Desci do ônibus em minha cidade natal, do tão famoso "Cometão", ao lado do terminal municipal de ônibus. Sorocaba é uma dessas cidades que tem uma infra-estrutura bem particular de transporte, nada muito grandioso, mas que funciona bem. Coloquei a mala aos meus pés e fiquei a esperar o ônibus que me levaria até a casa dos meus pais.

Comecei a observar as coisas que estavam a minha volta, como é de minha natureza curiosa, e fixei a atenção em um casal de adolescentes. Os dois não deviam ter mais do que quinze anos. Idade fantástica, onde o fantástico está em não saber de muita coisa e mesmo assim ter o melhor que o mundo lhe dá: as primeiras vezes.

Trocavam carícias, beijos e olhares, como se o mundo inteiro estivesse resumido lá entre os dois.

Assumo: invejei-os do fundo do meu coração, com aquele amargor maldito que só a malícia nos dá. O amor, quando não se tem tanta bagagem emocional, é a coisa mais bonita do universo e é um universo por si só.

Como seria se eu apagasse todas as mágoas? Todos os encontros tristes? Todos os sorrisos dados? Todas as vezes que fui pra cama com alguém?

Resgataria eu a pureza das primeiras vezes? Trocaria todas as boas memórias - e as ruins - para poder errar de novo, mas que fosse, com certeza, sempre pela primeira vez.

Isso é algo que o tempo nos dá, seja em uma vida acelerada ou na maior calmaria possível. O gosto daquela comida especial muda com o passar dos anos - e como isso é triste.

Voltei a observá-los no meio dos meus devaneios, estavam os dois bem entrelaçados nessa viagem entre saudosismo e reflexão: ambos deixaram-se perder o seu ônibus. Deixaram-se ficar juntos por mais alguns minutos. Talvez eles nem se amem e seja apenas um "ficar por hoje", mas eu não me importo.

Sorrio lembrando quando fazia o mesmo: deixar-me perder o ônibus para ficar abraçado com minha primeira namorada esperando o próximo. Dez minutos eram uma vida condensada, sensações maravilhosas e que nunca vou me esquecer. Lembrei também que o fazia por namoradas ou por algum rolinho, mas eu me permitia fazer isso e me sentir pleno, vivendo aquela primeira vez.
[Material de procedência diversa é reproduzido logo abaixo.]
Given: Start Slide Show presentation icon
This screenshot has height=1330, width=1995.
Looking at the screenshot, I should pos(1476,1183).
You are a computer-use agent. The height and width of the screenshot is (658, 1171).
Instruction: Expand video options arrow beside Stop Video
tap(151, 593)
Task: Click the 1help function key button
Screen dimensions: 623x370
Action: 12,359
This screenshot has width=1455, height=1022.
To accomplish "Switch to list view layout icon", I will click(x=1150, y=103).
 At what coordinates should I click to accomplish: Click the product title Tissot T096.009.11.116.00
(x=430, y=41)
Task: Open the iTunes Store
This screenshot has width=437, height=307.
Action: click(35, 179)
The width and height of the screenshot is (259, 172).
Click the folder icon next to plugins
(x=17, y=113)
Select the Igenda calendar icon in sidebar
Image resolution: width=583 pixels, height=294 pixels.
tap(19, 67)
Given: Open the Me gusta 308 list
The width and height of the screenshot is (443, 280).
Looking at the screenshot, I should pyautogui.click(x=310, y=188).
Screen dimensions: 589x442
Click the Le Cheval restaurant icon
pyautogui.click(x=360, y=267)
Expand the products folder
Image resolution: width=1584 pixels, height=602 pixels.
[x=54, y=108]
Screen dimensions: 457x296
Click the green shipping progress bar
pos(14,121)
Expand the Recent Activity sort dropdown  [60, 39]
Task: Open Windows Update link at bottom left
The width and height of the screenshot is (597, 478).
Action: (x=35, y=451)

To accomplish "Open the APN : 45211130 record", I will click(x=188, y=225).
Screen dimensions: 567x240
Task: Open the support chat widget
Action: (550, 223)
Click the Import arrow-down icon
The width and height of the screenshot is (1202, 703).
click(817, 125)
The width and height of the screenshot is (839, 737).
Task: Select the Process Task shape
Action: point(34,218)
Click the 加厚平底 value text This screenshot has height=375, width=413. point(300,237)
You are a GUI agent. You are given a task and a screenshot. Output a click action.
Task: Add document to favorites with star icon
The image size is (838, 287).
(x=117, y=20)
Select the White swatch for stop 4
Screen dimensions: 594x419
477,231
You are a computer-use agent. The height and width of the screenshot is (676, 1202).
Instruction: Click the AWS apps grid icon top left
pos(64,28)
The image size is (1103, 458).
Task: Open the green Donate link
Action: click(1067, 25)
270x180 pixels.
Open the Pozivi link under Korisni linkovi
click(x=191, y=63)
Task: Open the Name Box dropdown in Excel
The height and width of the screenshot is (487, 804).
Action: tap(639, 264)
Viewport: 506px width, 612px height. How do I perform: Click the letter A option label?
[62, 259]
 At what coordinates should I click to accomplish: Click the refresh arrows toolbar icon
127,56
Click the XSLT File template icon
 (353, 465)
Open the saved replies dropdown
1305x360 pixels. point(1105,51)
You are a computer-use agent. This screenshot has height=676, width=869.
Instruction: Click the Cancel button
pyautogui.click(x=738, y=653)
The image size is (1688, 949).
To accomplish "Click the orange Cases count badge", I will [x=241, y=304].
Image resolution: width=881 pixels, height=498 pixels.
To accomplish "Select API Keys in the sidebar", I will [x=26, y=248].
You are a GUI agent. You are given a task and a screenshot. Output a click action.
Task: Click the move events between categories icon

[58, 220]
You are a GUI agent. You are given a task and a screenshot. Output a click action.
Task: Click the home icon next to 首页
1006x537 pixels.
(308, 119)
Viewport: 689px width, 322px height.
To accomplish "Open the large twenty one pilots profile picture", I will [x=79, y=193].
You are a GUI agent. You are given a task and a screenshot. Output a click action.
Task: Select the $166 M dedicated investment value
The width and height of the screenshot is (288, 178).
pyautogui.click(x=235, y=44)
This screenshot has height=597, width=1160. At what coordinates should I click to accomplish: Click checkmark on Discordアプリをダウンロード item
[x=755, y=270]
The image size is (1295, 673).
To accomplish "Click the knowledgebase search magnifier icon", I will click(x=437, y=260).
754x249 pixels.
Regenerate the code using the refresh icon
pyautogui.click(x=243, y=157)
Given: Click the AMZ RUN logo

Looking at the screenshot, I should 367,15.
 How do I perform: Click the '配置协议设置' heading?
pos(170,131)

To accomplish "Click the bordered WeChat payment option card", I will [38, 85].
O experimentar é saudoso, fica apenas o desejo de provar o pavê da sua avó com o mesmo gosto que tinha quando você não marcava no odômetro mais do que seis anos corridos.

Resta a nós, que trazemos tantas bandagens sujas, tantos vícios de resposta e tantos medos infundados, ficarmos pasmos quando observamos os que ainda se soltam de verdade em seus primeiros voos.

Creio que, se todos agíssemos como pássaros novos e não ligássemos para as fraturas, seríamos pessoas mais felizes.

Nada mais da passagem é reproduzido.